## PROBLEM TO SOLVE
Starting with the line that holds "You are a GUI", reproduce each line through the last one of the data, exactly as written. Pictures are not copied.

## DATA
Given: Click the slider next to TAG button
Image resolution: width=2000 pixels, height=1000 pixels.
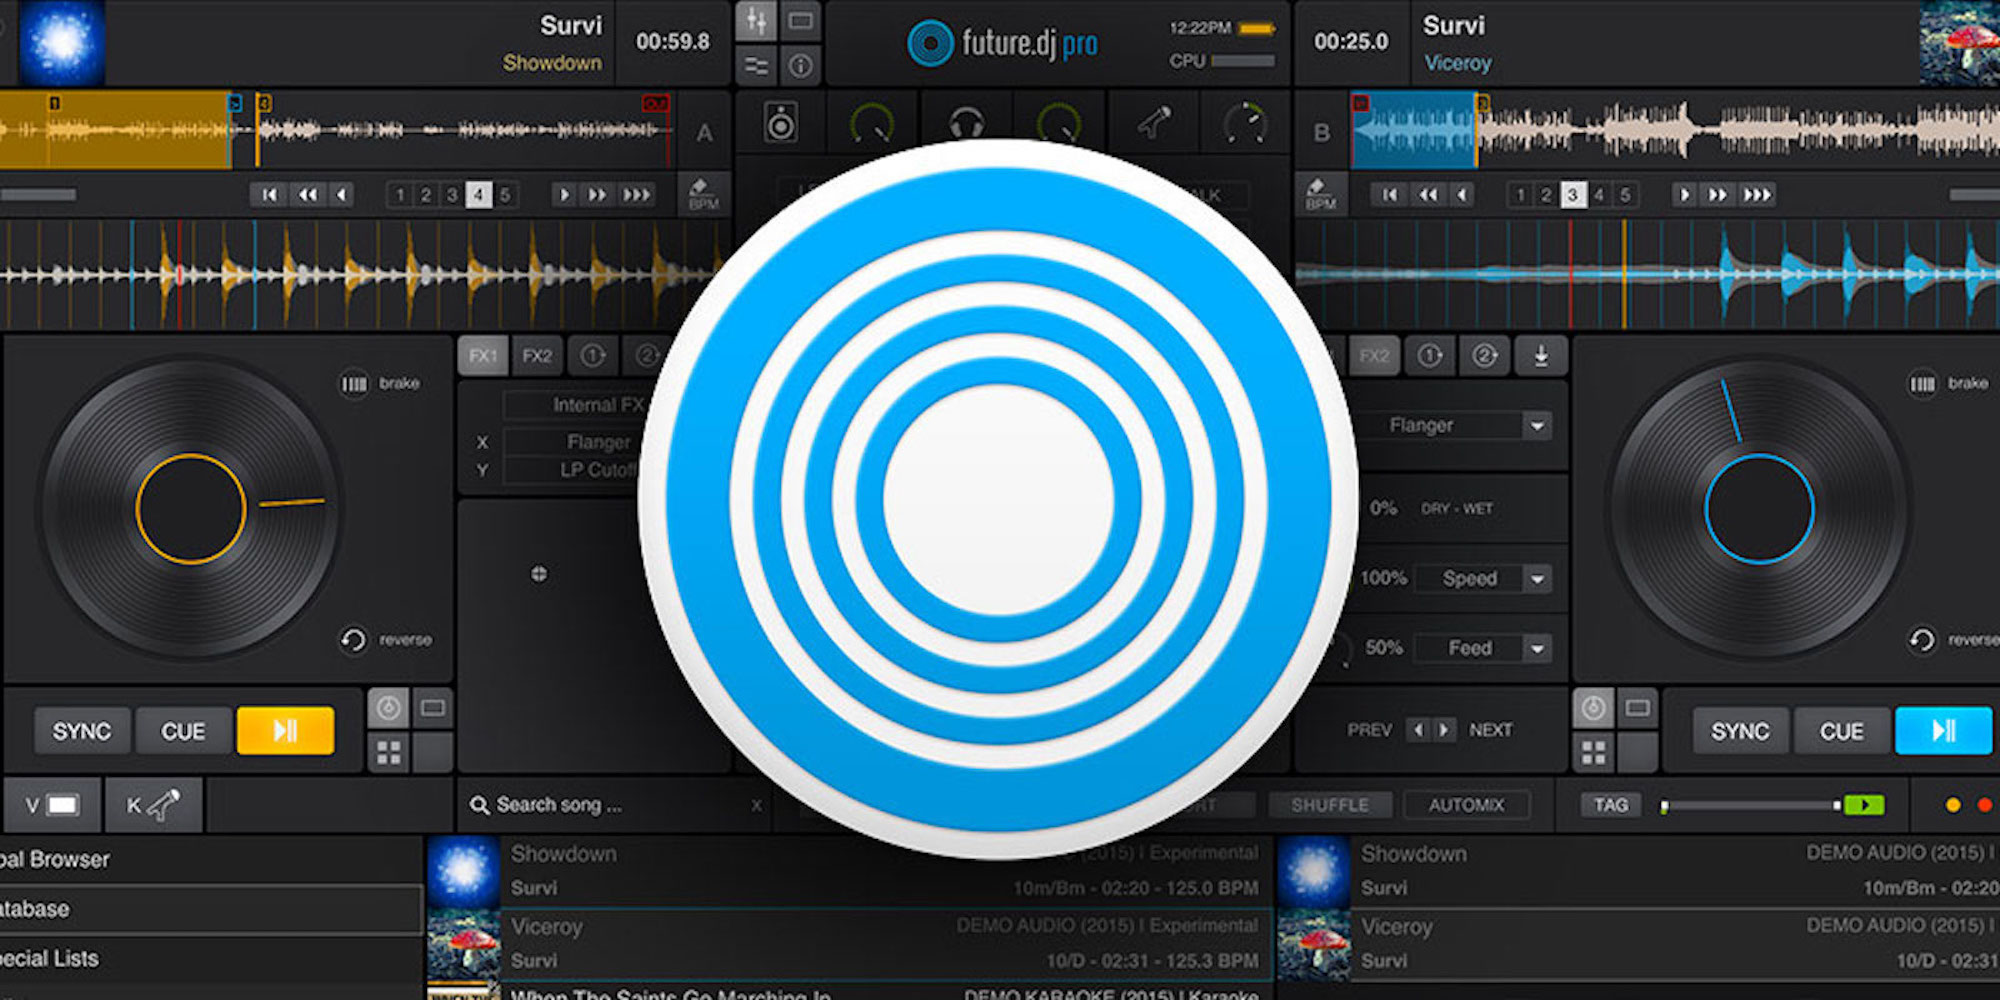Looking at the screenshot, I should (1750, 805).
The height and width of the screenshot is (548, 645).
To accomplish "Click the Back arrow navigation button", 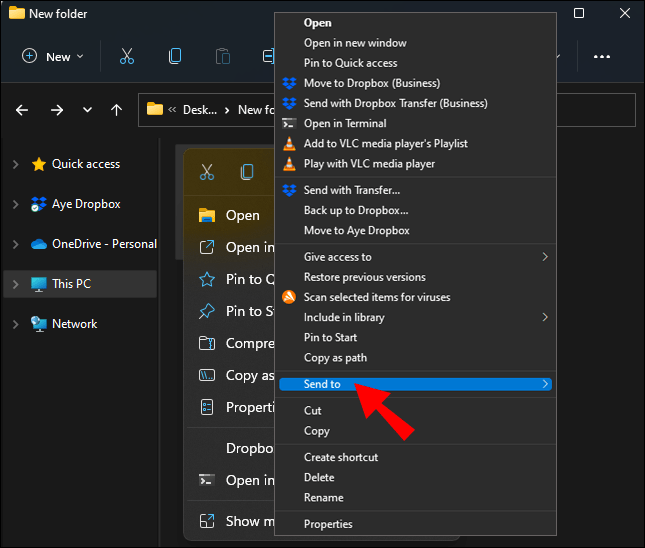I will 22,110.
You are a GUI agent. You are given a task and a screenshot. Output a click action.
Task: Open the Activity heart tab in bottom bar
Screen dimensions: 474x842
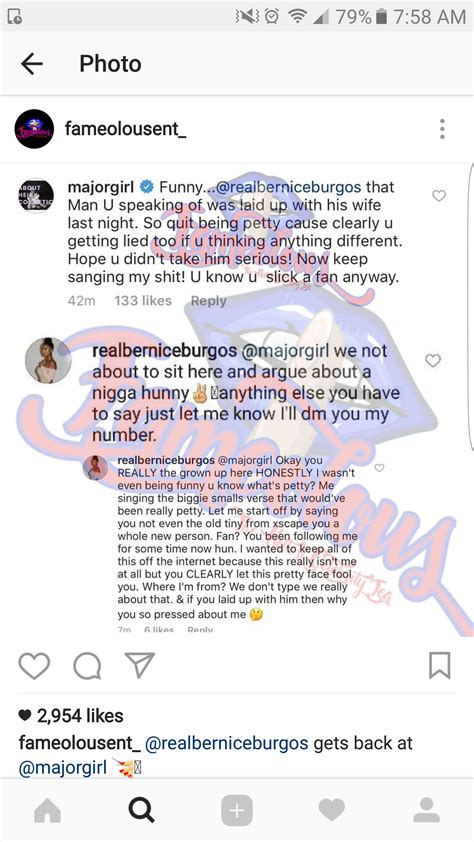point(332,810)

## RESULT OF THE TASK
You are a GUI agent. You are given a task and a screenshot. Output a click action.
Task: Open the Activity heart tab in bottom bar
Screen dimensions: 474x842
point(332,810)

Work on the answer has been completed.